*WRITTEN PROBLEM*.
Copy the records starting with the line that contains "Screen dimensions: 698x322" and continuing through the end of the records, keeping each line unchanged. Leave the pictures out of your answer.

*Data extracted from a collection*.
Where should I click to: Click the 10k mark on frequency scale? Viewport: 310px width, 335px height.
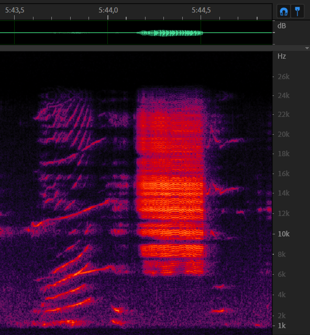pos(283,234)
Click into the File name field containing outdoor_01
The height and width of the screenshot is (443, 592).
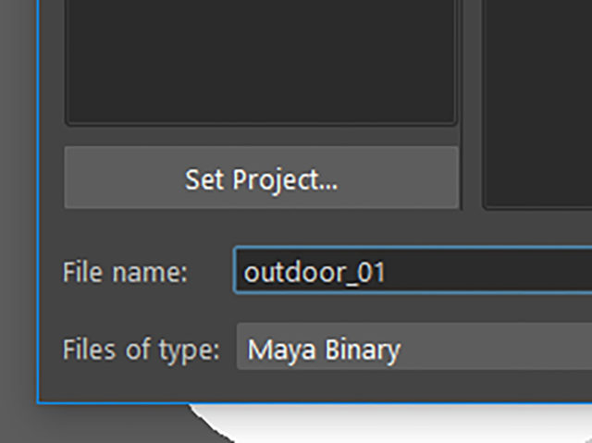click(413, 270)
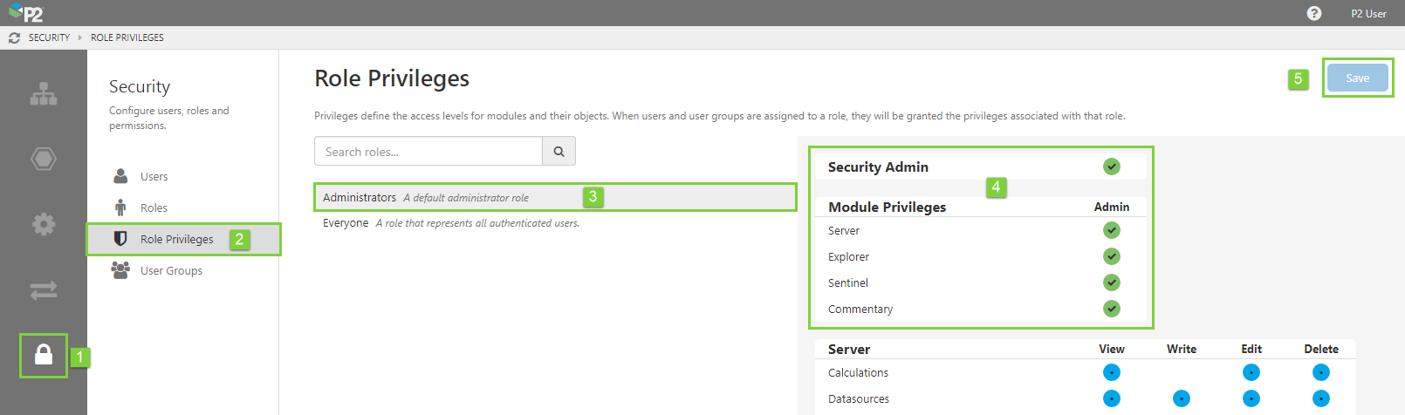Toggle Datasources Write privilege
The width and height of the screenshot is (1405, 415).
pos(1182,398)
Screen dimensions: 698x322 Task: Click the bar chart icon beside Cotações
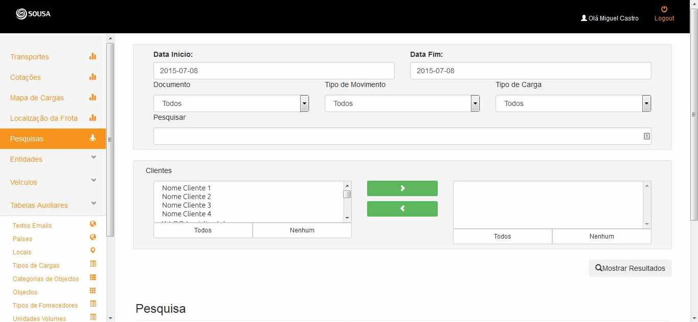coord(93,77)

*ANSWER IN FULL*.
Screen dimensions: 698x322 Task: Click the bar chart icon beside Cotações
coord(93,77)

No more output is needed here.